Cole: In Stillness in Mind I pose the question – what does it take to satisfy you? If we think about enjoying the taste, then we can’t rush our eating, because if we finish too quickly we’re robbing ourselves of some enjoyment. And if we’re eating quickly so that we can get to that last turkey leg before uncle Mike, and we succeed, then the law of diminishing returns applies because the more we eat the less extra enjoyment we get. And if we’re eating and drinking like a robot because we’re talking so much, then we’re not really giving others the attention they deserve. So there’s a checklist. And it’s not about being Scrooge-like, it’s actually about maximising our pleasure.
Question: One of the keys to a healthy and happy life is gratitude, and taking time during the holidays to feel grateful for what we’ve got is a wonderful way to feel that all of life is a gift. Is there any specific method or practice that one can use for gratitude?
Cole: I once had an uncle, now long dead, whom I remember most of all because he kept on telling me: “Don’t return a favour, pass it on”. So what does it mean to be grateful? Nothing unless something grows from it.

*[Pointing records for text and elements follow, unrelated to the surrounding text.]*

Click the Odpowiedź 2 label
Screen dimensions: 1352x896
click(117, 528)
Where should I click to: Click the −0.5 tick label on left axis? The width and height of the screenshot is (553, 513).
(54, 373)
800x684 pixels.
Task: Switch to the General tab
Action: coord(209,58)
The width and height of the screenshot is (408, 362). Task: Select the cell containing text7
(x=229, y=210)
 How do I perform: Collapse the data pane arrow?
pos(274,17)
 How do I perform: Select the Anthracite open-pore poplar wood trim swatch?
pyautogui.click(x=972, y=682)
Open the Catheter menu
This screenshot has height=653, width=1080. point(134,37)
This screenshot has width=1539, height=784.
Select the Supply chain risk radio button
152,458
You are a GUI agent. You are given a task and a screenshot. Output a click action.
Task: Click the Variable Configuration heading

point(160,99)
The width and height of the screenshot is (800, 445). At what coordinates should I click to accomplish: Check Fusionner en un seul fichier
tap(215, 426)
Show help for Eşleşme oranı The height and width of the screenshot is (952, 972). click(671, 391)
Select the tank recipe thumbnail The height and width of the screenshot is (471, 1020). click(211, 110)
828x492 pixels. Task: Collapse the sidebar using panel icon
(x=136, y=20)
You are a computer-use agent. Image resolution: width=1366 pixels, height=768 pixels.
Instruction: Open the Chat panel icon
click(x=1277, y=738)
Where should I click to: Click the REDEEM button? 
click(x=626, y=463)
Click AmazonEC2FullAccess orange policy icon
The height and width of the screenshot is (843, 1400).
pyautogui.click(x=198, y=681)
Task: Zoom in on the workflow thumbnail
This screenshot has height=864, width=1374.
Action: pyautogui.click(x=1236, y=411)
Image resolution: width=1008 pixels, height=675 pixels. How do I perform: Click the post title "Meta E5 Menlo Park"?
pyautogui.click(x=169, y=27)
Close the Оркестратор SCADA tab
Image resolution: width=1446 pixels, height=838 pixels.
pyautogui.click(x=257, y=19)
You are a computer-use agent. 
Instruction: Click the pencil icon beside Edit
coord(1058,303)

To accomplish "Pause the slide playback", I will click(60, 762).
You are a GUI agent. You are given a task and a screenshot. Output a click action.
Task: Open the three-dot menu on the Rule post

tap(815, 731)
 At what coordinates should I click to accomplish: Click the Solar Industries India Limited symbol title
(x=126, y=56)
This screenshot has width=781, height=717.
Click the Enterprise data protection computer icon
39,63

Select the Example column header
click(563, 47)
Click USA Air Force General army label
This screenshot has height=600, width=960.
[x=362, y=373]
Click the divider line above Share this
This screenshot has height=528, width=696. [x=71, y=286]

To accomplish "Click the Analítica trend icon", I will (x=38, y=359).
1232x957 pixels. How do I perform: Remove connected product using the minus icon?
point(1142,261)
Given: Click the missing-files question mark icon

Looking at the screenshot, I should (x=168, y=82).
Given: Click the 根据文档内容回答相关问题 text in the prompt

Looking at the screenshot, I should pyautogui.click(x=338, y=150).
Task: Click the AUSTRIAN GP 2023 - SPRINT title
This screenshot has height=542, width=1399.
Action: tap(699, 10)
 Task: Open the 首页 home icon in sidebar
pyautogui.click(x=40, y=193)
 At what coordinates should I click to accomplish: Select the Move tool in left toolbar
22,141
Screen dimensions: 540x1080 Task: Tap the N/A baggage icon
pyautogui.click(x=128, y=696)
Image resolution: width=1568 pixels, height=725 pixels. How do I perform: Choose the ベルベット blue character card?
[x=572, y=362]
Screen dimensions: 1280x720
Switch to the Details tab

Abbé Pierre, the founder of the Emmaüs movement in Europe said: “You haven’t acted, just because you’ve wept”. I think these two say all that needs to be said about gratitude… and I hope my uncle would feel honoured to be quoted in such esteemed company!
Question: One of the most useful and new techniques in Stillness in Mind is the idea of a “felt sense” of things – which is very different than thinking or experiencing an emotion. Could you quickly describe what it is like to have a “felt sense” of something, and explain how we might use this wonderful technique to enrich the best parts of our Christmas?
Cole: There’s always more about a person, or an experience, or an event in our lives, than we can put into words. And words are a problem because as soon we say them, we render whatever we’ve described lifeless: we stop it at the moment our brain last gave us the description. Felt sense is different. We let the image of a thing hover on the edge of our awareness without needing to completely define it. It consists of glimpses of images past and present, wisps of thought, fragments of memory, and a sensation deep inside of what it means to us. Nothing is fixed, so the experience stays real because it allows for change. And we need to remember that what we think we experience is never just the thing itself – it is us and whatever it is. So in the end our Christmas is much more about what we bring to it ourselves than what others do for us.
Simon Cole is the Author of Stillness in Mind. Cole has formulated a meditation path for a modern age, grounded in Western therapeutic tradition. He introduces into meditation ‘felt-sense’ and ‘kindly attention’ and invites the reader to sit alongside themselves and truly discover the person they are.